18 May Can I Use My Will to Name a Guardian to Care for My Young Children and Manage Their Property?
By: Barry E. Haimo, Esq.
May 18, 2015
Can I Use My Will to Name a Guardian to Care for My Young Children and Manage Their Property?
BARRY HAIMO: In Florida, a will does enable you to appoint a guardian over your children’s person and property in the event that you and your spouse—or their other parent—are deceased.
A guardian is a person who has legal authority to care for another person and their property. This person is sometimes referred to as a “ward.” In this context, it refers to the person who will assume the responsibility and legal right to care for a minor in the event his or her parents pass away.
Often our children are the most valuable things we leave behind.
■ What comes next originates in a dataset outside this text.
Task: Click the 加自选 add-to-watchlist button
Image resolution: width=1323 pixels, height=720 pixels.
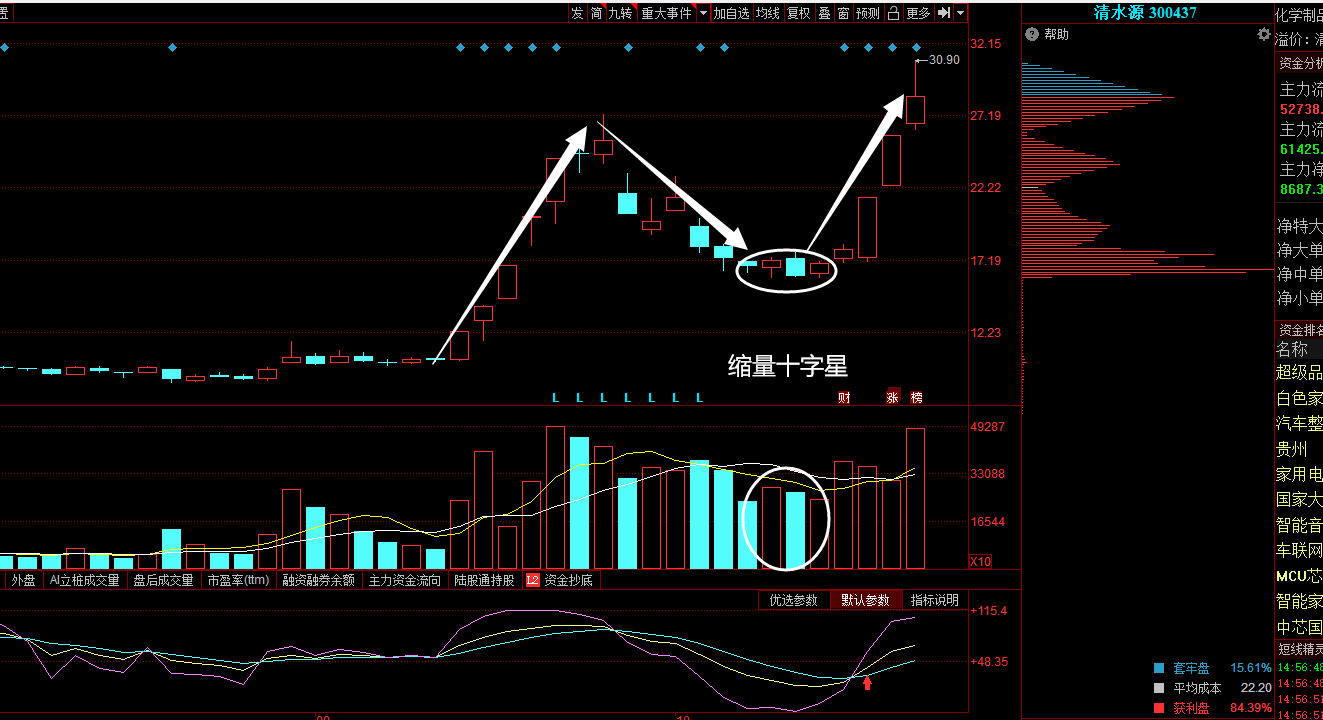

As you draft your will, you may become concerned about your child’s wellbeing. What will happen in the unlikely (but possible) event that both parents pass away?
Florida law allows you to address this important concern in your will. In most cases, if one parent dies, guardianship is continued through the child’s other parent.
Sometimes this isn’t an option, however. Naming a guardian ensures that whoever raises your child will be your choice—not the court’s.
When both parents of a minor are deceased and no guardian has been named, the guardianship courts appoint a guardian based on the best interests of the child. If a guardian has already been named in the will, in most cases the probate court will appoint this person—unless the named guardian is deemed grossly unfit to raise a child.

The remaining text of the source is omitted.